Поплевав по-мужицки на руки, махнув метлой пошире, Антон ответил с достоинством взрослого:

— Погоди трошки, подрасту — тогда и возьму!

— Добре, подожду!

Вот так и началась неравная игра. Полине — смех, Антону — слезы. Малый поверил всерьез. Однако нельзя сказать, чтобы Поля к нему была совсем равнодушной. Правда, она понимала свое чувство совсем по-особому, по-матерински, что ли. Как-никак на столько лет старше!

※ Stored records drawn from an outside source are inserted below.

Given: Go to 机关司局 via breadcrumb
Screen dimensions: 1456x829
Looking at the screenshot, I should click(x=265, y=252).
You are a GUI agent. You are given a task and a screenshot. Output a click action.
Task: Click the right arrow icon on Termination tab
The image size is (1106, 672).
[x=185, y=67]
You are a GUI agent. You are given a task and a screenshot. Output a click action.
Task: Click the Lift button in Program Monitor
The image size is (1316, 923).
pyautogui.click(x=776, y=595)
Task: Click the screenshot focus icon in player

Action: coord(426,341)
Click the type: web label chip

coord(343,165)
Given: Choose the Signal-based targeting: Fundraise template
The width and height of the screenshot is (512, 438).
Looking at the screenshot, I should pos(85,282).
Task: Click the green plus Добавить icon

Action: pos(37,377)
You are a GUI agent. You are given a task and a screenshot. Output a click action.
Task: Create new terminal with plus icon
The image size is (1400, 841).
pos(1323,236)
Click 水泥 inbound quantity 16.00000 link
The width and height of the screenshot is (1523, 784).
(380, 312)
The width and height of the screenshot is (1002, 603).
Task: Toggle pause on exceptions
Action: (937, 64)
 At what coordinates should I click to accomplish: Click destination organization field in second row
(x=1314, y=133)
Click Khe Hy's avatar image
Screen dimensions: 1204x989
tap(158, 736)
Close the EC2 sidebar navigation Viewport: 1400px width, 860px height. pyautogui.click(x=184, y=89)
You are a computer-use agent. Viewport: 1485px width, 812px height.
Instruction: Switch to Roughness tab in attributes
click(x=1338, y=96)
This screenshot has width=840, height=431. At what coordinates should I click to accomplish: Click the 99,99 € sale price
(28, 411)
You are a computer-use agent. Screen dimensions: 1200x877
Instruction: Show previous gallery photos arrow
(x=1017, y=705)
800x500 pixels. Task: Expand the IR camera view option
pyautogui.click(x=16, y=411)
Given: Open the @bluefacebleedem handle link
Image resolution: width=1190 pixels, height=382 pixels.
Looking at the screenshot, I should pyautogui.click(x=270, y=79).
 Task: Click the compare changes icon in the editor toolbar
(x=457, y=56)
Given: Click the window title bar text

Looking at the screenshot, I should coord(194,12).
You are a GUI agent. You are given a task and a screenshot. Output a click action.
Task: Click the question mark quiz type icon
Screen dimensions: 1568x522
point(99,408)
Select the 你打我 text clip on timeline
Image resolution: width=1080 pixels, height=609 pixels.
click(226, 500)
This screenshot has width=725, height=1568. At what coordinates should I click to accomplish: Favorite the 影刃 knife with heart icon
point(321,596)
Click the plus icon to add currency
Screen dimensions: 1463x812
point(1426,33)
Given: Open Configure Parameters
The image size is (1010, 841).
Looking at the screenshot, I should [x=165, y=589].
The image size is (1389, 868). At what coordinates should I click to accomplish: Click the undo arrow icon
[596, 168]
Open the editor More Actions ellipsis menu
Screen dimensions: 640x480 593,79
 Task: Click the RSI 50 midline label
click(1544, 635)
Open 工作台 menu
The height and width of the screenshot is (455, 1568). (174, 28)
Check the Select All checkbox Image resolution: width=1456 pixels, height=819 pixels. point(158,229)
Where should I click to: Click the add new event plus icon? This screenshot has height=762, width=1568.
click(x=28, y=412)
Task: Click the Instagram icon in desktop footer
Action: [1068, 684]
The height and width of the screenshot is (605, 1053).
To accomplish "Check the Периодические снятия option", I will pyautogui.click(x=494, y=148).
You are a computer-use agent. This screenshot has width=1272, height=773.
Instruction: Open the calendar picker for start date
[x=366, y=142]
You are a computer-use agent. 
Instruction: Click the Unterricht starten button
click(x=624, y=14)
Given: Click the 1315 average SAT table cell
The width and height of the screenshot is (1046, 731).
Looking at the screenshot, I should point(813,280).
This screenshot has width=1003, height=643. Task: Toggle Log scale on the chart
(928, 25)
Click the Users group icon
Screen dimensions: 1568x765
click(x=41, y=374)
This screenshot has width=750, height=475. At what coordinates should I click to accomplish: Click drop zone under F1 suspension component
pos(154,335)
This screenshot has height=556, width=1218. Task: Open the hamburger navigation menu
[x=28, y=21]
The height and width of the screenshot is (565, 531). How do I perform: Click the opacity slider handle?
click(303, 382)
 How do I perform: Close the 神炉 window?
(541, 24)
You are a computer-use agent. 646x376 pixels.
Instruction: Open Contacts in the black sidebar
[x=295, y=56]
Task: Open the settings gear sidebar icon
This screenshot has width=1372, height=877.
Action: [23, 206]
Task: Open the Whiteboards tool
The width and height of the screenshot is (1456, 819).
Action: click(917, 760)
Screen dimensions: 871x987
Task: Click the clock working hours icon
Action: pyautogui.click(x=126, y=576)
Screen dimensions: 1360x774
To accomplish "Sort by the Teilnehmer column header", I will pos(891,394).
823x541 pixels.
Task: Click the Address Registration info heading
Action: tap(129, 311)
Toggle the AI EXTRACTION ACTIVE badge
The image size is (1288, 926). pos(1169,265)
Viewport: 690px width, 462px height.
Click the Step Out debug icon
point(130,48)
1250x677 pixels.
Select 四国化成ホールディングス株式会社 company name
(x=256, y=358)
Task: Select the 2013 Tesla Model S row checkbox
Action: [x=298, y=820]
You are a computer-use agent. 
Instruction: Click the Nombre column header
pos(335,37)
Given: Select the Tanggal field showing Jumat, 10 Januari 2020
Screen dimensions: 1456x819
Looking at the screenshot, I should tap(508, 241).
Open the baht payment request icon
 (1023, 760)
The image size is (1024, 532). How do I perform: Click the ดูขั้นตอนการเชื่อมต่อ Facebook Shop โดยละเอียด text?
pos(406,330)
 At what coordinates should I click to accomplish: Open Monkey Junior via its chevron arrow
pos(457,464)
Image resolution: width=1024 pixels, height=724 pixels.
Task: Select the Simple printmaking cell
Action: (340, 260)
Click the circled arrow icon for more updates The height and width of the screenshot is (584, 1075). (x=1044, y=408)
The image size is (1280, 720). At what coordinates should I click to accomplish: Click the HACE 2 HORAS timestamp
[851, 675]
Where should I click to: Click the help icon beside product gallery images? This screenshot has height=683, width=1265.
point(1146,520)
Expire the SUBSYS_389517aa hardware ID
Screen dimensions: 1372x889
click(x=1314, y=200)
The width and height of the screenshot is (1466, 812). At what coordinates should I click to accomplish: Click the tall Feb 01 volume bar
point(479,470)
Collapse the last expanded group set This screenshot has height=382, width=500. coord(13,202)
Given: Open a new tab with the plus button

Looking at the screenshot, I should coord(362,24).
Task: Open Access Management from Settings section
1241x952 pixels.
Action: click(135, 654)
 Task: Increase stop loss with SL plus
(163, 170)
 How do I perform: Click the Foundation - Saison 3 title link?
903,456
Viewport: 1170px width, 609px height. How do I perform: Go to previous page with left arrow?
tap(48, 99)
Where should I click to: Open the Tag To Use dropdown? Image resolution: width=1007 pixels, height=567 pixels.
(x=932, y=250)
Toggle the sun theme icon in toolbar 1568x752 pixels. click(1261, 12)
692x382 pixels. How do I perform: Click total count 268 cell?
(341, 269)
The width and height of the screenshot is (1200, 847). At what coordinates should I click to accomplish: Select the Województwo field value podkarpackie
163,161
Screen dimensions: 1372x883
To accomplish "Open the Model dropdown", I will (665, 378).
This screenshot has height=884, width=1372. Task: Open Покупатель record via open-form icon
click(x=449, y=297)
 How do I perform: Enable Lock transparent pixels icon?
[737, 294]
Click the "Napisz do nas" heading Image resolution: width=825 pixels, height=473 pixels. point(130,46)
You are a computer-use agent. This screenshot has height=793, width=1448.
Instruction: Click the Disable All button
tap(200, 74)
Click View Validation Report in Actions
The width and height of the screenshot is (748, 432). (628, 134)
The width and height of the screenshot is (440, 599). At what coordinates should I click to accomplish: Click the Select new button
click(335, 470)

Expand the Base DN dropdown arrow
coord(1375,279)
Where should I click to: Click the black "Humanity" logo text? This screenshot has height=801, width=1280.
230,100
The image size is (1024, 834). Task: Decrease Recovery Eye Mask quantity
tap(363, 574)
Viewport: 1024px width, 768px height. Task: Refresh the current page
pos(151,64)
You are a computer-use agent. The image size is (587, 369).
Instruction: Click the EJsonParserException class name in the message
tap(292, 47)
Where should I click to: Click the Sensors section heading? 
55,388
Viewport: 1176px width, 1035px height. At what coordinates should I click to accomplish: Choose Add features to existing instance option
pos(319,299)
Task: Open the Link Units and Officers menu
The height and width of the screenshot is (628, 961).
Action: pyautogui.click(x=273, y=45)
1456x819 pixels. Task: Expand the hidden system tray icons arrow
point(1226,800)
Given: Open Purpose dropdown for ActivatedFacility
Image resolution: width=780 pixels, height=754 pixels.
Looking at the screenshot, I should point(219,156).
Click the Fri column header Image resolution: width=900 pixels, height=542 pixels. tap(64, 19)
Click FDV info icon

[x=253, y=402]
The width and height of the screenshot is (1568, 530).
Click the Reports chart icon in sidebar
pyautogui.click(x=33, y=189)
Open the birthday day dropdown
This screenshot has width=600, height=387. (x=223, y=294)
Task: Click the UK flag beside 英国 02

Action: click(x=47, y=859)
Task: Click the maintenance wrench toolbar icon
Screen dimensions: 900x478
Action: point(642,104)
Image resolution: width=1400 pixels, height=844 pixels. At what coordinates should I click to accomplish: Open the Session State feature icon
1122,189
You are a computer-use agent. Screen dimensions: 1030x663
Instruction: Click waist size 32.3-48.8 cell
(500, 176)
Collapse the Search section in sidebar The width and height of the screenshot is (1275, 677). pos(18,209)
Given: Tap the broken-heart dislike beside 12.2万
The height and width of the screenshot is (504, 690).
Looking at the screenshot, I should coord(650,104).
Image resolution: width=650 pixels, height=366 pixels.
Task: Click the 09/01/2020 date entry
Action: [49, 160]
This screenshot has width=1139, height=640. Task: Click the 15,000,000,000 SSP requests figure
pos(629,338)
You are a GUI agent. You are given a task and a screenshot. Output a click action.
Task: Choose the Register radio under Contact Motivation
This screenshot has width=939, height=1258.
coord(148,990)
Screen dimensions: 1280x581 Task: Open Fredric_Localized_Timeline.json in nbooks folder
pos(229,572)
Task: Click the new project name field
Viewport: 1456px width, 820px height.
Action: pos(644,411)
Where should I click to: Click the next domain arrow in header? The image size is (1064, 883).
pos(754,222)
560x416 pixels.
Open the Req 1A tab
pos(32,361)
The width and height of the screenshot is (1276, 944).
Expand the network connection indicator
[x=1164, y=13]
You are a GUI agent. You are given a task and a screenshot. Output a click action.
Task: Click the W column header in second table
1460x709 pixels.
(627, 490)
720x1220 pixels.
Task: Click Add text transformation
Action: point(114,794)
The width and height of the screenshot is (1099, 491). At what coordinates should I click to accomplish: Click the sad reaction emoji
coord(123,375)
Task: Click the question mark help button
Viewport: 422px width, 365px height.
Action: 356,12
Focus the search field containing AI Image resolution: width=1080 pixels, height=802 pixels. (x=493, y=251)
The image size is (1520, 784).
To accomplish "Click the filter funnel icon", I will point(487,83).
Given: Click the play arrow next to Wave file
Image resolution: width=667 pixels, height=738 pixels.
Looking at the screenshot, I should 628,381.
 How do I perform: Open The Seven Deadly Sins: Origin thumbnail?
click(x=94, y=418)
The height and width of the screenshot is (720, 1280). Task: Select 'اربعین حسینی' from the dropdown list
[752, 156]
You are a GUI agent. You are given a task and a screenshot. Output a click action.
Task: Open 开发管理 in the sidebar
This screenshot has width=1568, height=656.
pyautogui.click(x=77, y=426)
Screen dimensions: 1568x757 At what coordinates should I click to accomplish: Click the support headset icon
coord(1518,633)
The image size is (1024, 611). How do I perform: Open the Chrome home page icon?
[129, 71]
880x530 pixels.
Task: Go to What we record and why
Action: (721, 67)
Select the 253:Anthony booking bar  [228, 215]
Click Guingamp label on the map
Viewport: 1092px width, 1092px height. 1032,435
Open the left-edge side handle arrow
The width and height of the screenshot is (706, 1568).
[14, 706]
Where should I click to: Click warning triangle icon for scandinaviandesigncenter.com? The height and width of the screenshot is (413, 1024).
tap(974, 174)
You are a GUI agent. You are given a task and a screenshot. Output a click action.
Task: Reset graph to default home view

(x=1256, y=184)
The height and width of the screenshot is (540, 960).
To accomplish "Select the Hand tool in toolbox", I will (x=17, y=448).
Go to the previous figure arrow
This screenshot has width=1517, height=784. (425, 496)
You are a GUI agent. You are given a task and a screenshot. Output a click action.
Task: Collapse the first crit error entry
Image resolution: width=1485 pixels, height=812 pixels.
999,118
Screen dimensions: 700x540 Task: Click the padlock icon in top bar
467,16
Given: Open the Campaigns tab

Полина Дудник живет на той же улице, что и Балябы. Считай, соседка. Хата стоит дворов через пять от Балябиной. Привязалась Поля к Антону не на шутку. И одно ему несет, и другое. То маком угостит, то пасленом. В своем дворе детворы хватает, но ее потянуло в чужой. Когда Антон в пеленках покряхтывал, звала его крестником, а надел штанишки — женишком окрестила. Одним словом, всерьез привязалась, мимо балябинского двора никогда не пройдет.

После того, как дядько Охрим переехал с семьей на хутор, улица для Поли осиротела. Разбежится, бывало, девчонка, перегнется через низкую земляную загату, заглянет во двор — пусто. Случается, дядько Румын, балябинский постоялец, встретит неласково:

— Чего, коза приблудная, по чужим пряслам заглядаешь?..

Держа обе руки на плечах Тошки, Поля смотрит в лицо «крестнику-женишку», спрашивает нетерпеливо:

— Як вы там, в коммуне?

Антон, раскачиваясь на коньке, отвечает неопределенно:

— Живемо!

— Як батько, маты?

Антон делится без охоты. Зато с великим интересом осведомляется:

— Так далеко бегаешь? Аж из нашего краю?..

Для него сейчас свой край кажется далеким-предалеким, и по расстоянию, и по времени. Жалко его, милым он видится, тот край, но от теперешней жизни туда уже возвращаться немыслимо.

— Як ты тут оказалась?

— До родичей наведалась. — Приподняв ногу, кивнула на конек, белевший деревянной колодочкой в тусклом снежном сумраке. — Сковзалки у Ванька на часок попросила.

— Отчаянная! — восхитился Тошка. — Не боишься, что хлопцы засмеют?

— Дурень похохочет, умный только улыбнется.

Ступая елочкой, покатилась Поля задом наперед, из виду пропала.

Тем временем на реке затевалось недоброе дело.

Одни куда-то ускользали, другие перешептывались, поглядывая исподлобья на коммунских хлопцев. Коммунары чувствовали: что-то готовится, и на всякий случай держались кучно. Словно холодом потянуло. Словно трещина пролегла по темному льду между двумя гуртами.